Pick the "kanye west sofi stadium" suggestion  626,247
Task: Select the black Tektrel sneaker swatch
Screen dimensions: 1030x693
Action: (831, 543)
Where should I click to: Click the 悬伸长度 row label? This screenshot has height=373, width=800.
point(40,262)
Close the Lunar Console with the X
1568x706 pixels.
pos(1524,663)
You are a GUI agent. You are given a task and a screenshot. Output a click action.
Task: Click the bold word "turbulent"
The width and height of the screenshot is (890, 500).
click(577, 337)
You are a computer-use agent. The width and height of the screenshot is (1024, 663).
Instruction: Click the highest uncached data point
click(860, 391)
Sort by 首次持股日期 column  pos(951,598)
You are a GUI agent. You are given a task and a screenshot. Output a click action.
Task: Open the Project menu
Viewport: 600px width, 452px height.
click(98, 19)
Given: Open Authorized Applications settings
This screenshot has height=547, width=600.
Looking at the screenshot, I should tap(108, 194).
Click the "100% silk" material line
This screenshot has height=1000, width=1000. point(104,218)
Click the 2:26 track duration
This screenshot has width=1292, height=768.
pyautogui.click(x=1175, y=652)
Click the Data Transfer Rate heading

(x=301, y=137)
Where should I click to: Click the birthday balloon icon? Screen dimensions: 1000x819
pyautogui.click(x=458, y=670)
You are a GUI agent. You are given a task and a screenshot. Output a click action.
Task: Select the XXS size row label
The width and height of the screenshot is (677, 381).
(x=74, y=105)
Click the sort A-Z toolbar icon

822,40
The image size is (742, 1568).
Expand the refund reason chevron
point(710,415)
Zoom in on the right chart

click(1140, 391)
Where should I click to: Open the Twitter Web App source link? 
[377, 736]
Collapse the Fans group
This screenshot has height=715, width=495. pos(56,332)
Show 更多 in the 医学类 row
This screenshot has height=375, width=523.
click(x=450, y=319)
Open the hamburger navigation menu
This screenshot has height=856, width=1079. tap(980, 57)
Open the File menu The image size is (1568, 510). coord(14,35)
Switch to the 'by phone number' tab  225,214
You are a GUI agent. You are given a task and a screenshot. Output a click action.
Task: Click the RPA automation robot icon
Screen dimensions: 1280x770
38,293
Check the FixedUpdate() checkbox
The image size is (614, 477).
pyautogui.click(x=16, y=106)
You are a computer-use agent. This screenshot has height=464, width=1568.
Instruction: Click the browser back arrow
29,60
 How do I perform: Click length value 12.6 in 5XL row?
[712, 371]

**Set problem:**
Carry over the records starting at the line containing "You are a computer-use agent. The" and ending at the line containing "Sort by 首次持股日期", with 123 added to every coordinate in the answers.

**Complete response:**
You are a computer-use agent. The width and height of the screenshot is (1024, 663).
Instruction: Click the highest uncached data point
click(983, 514)
Sort by 首次持股日期 column  pos(1074,721)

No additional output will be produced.